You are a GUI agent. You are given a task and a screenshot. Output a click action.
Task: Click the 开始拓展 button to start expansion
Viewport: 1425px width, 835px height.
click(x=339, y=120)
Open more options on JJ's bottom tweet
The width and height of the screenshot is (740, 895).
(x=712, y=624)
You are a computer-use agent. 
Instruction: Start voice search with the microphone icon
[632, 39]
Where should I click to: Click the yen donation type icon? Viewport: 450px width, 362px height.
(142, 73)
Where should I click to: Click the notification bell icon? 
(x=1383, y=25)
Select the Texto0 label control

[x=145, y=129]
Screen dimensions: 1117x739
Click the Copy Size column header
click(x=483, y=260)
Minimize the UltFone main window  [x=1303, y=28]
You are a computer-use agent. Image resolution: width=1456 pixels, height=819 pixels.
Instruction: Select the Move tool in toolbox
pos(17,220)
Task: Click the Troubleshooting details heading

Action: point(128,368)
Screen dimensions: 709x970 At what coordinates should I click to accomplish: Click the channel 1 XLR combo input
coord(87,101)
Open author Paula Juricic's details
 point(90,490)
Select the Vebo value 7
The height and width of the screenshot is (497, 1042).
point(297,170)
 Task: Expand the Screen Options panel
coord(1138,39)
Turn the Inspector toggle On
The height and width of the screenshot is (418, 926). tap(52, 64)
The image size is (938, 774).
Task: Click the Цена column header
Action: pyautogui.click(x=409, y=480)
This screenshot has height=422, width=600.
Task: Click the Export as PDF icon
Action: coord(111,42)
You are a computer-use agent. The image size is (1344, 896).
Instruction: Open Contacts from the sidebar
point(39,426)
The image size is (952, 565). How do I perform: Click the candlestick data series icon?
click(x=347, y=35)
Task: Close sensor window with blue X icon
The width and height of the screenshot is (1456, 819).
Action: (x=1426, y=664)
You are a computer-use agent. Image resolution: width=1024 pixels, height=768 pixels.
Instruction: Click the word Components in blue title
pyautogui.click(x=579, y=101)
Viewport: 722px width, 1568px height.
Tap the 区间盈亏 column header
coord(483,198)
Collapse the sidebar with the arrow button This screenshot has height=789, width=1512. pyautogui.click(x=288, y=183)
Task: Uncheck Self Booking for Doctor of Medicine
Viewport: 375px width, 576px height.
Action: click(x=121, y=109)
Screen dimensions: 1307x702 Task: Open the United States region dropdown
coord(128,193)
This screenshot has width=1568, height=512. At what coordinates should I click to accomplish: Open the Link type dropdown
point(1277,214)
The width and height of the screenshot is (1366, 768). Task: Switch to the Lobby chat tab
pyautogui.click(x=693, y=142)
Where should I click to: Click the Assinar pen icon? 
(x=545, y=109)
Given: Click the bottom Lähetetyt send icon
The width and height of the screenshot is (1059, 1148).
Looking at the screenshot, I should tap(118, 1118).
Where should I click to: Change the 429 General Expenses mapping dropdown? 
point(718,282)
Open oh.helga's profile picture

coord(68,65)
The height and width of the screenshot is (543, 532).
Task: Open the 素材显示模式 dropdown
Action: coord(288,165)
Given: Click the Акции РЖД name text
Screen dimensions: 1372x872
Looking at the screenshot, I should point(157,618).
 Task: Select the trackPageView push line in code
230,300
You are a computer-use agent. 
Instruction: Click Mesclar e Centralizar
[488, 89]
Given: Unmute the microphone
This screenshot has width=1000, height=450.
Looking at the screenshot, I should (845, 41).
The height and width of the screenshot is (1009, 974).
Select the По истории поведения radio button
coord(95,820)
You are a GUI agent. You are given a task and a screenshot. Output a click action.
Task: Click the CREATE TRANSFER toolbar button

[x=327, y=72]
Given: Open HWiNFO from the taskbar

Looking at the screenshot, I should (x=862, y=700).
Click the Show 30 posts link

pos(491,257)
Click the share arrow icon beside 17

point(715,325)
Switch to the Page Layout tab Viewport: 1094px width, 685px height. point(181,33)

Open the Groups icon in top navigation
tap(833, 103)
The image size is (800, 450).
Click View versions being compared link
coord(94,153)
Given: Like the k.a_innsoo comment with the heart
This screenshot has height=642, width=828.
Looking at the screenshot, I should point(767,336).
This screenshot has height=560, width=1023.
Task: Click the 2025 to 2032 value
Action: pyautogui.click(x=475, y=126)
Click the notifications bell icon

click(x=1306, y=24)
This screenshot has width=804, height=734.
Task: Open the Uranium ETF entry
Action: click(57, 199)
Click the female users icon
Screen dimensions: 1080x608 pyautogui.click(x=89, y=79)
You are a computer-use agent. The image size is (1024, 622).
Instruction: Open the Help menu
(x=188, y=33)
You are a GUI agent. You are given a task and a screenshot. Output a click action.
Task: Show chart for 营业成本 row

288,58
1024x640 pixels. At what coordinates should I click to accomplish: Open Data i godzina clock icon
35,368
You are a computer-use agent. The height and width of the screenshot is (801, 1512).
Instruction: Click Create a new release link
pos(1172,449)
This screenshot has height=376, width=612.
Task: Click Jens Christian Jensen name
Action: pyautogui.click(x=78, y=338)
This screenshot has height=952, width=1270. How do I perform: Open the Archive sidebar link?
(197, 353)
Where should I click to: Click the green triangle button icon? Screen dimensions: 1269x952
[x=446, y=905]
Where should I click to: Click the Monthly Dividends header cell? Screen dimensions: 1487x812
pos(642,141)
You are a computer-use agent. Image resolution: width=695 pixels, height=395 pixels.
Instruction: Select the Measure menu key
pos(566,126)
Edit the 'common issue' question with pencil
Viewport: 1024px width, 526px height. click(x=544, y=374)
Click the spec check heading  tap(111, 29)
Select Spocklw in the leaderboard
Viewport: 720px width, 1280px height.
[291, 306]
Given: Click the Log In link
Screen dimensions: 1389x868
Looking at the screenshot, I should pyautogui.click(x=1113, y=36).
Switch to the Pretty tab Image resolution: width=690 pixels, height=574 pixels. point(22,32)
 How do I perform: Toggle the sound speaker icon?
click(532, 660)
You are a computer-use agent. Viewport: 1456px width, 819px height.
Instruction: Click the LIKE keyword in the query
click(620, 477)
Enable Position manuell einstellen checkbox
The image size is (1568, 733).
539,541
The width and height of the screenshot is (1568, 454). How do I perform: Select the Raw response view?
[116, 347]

###

Copy out every one of the records above word for word, keeping each line and its order unchanged.

RESULT FOR THIS EXERCISE —
You are a GUI agent. You are given a task and a screenshot. Output a click action.
Task: Click the 开始拓展 button to start expansion
Viewport: 1425px width, 835px height.
click(x=339, y=120)
Open more options on JJ's bottom tweet
The width and height of the screenshot is (740, 895).
(x=712, y=624)
You are a computer-use agent. 
Instruction: Start voice search with the microphone icon
[632, 39]
Where should I click to: Click the yen donation type icon? Viewport: 450px width, 362px height.
(142, 73)
Where should I click to: Click the notification bell icon? 
(x=1383, y=25)
Select the Texto0 label control

[x=145, y=129]
Screen dimensions: 1117x739
Click the Copy Size column header
click(x=483, y=260)
Minimize the UltFone main window  [x=1303, y=28]
You are a computer-use agent. Image resolution: width=1456 pixels, height=819 pixels.
Instruction: Select the Move tool in toolbox
pos(17,220)
Task: Click the Troubleshooting details heading

Action: point(128,368)
Screen dimensions: 709x970 At what coordinates should I click to accomplish: Click the channel 1 XLR combo input
coord(87,101)
Open author Paula Juricic's details
 point(90,490)
Select the Vebo value 7
The height and width of the screenshot is (497, 1042).
point(297,170)
 Task: Expand the Screen Options panel
coord(1138,39)
Turn the Inspector toggle On
The height and width of the screenshot is (418, 926). tap(52, 64)
The image size is (938, 774).
Task: Click the Цена column header
Action: pyautogui.click(x=409, y=480)
This screenshot has height=422, width=600.
Task: Click the Export as PDF icon
Action: coord(111,42)
You are a computer-use agent. The image size is (1344, 896).
Instruction: Open Contacts from the sidebar
point(39,426)
The image size is (952, 565). How do I perform: Click the candlestick data series icon?
click(x=347, y=35)
Task: Close sensor window with blue X icon
The width and height of the screenshot is (1456, 819).
Action: (x=1426, y=664)
You are a computer-use agent. Image resolution: width=1024 pixels, height=768 pixels.
Instruction: Click the word Components in blue title
pyautogui.click(x=579, y=101)
Viewport: 722px width, 1568px height.
Tap the 区间盈亏 column header
coord(483,198)
Collapse the sidebar with the arrow button This screenshot has height=789, width=1512. pyautogui.click(x=288, y=183)
Task: Uncheck Self Booking for Doctor of Medicine
Viewport: 375px width, 576px height.
Action: click(x=121, y=109)
Screen dimensions: 1307x702 Task: Open the United States region dropdown
coord(128,193)
This screenshot has width=1568, height=512. At what coordinates should I click to accomplish: Open the Link type dropdown
point(1277,214)
The width and height of the screenshot is (1366, 768). Task: Switch to the Lobby chat tab
pyautogui.click(x=693, y=142)
Where should I click to: Click the Assinar pen icon? 
(x=545, y=109)
Given: Click the bottom Lähetetyt send icon
The width and height of the screenshot is (1059, 1148).
Looking at the screenshot, I should tap(118, 1118).
Where should I click to: Change the 429 General Expenses mapping dropdown? 
point(718,282)
Open oh.helga's profile picture

coord(68,65)
The height and width of the screenshot is (543, 532).
Task: Open the 素材显示模式 dropdown
Action: coord(288,165)
Given: Click the Акции РЖД name text
Screen dimensions: 1372x872
Looking at the screenshot, I should point(157,618).
 Task: Select the trackPageView push line in code
230,300
You are a computer-use agent. 
Instruction: Click Mesclar e Centralizar
[488, 89]
Given: Unmute the microphone
This screenshot has width=1000, height=450.
Looking at the screenshot, I should (845, 41).
The height and width of the screenshot is (1009, 974).
Select the По истории поведения radio button
coord(95,820)
You are a GUI agent. You are given a task and a screenshot. Output a click action.
Task: Click the CREATE TRANSFER toolbar button

[x=327, y=72]
Given: Open HWiNFO from the taskbar

Looking at the screenshot, I should (x=862, y=700).
Click the Show 30 posts link

pos(491,257)
Click the share arrow icon beside 17

point(715,325)
Switch to the Page Layout tab Viewport: 1094px width, 685px height. point(181,33)

Open the Groups icon in top navigation
tap(833, 103)
The image size is (800, 450).
Click View versions being compared link
coord(94,153)
Given: Like the k.a_innsoo comment with the heart
This screenshot has height=642, width=828.
Looking at the screenshot, I should point(767,336).
This screenshot has height=560, width=1023.
Task: Click the 2025 to 2032 value
Action: pyautogui.click(x=475, y=126)
Click the notifications bell icon

click(x=1306, y=24)
This screenshot has width=804, height=734.
Task: Open the Uranium ETF entry
Action: click(57, 199)
Click the female users icon
Screen dimensions: 1080x608 pyautogui.click(x=89, y=79)
You are a computer-use agent. The image size is (1024, 622).
Instruction: Open the Help menu
(x=188, y=33)
You are a GUI agent. You are given a task and a screenshot. Output a click action.
Task: Show chart for 营业成本 row

288,58
1024x640 pixels. At what coordinates should I click to accomplish: Open Data i godzina clock icon
35,368
You are a computer-use agent. The height and width of the screenshot is (801, 1512).
Instruction: Click Create a new release link
pos(1172,449)
This screenshot has height=376, width=612.
Task: Click Jens Christian Jensen name
Action: pyautogui.click(x=78, y=338)
This screenshot has height=952, width=1270. How do I perform: Open the Archive sidebar link?
(197, 353)
Where should I click to: Click the green triangle button icon? Screen dimensions: 1269x952
[x=446, y=905]
Where should I click to: Click the Monthly Dividends header cell? Screen dimensions: 1487x812
pos(642,141)
You are a computer-use agent. Image resolution: width=695 pixels, height=395 pixels.
Instruction: Select the Measure menu key
pos(566,126)
Edit the 'common issue' question with pencil
Viewport: 1024px width, 526px height. click(x=544, y=374)
Click the spec check heading  tap(111, 29)
Select Spocklw in the leaderboard
Viewport: 720px width, 1280px height.
[291, 306]
Given: Click the Log In link
Screen dimensions: 1389x868
Looking at the screenshot, I should pyautogui.click(x=1113, y=36).
Switch to the Pretty tab Image resolution: width=690 pixels, height=574 pixels. point(22,32)
 How do I perform: Toggle the sound speaker icon?
click(532, 660)
You are a computer-use agent. Viewport: 1456px width, 819px height.
Instruction: Click the LIKE keyword in the query
click(620, 477)
Enable Position manuell einstellen checkbox
The image size is (1568, 733).
539,541
The width and height of the screenshot is (1568, 454). How do I perform: Select the Raw response view?
[116, 347]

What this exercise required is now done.